Error in python’s multiprocessing library

Neda · December 10, 2018, 12:51pm

@ptrblck I run the dataset based on your model, and I am getting a cuda errot. File "C:\Users\Neda\Anaconda3\lib\site-packages\torch\nn\modules\module.py", line 477, in __call__ result = self.forward(*input, **kwargs) File "U_Net_demo.py", line 110, in forward x = torch.cat((x, x_skip), dim=1) RuntimeError: CUDA error: out of memory
Do you think is it because of image size which is big or is there a memory leak in the code?

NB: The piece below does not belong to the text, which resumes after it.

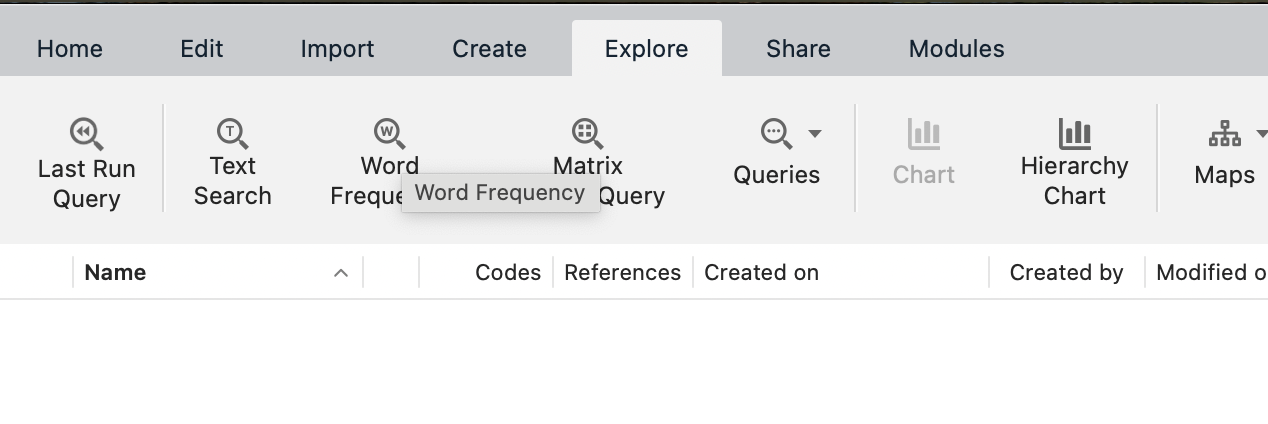
Task: Sort items by Created by column
Action: click(1066, 273)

this is the code that I tried.

import torch
import torch.nn as nn
import torch.nn.functional as F
import torch.optim as optim
from torch.utils.data.dataset import Dataset  # For custom data-sets
import torchvision.transforms as transforms
from PIL import Image
import glob
import numpy as np

device = torch.device("cuda:0" if torch.cuda.is_available() else "cpu")
print(device)

# get all the image and mask path and number of images
folder_data = glob.glob("D:\\Neda\\Pytorch\\U-net\\BMMCdata\\data\\*.tif")
folder_mask = glob.glob("D:\\Neda\\Pytorch\\U-net\\BMMCmasks\\masks\\*.tif")

# split these path using a certain percentage
len_data = len(folder_data)
print(len_data)
train_size = 0.6

train_image_paths = folder_data[:int(len_data*train_size)]
# print(train_image_paths) # output is 25 image for train
test_image_paths = folder_data[int(len_data*train_size):]
#print(test_image_paths) # output is 18 image for test

train_mask_paths = folder_mask[:int(len_data*train_size)]
test_mask_paths = folder_mask[int(len_data*train_size):]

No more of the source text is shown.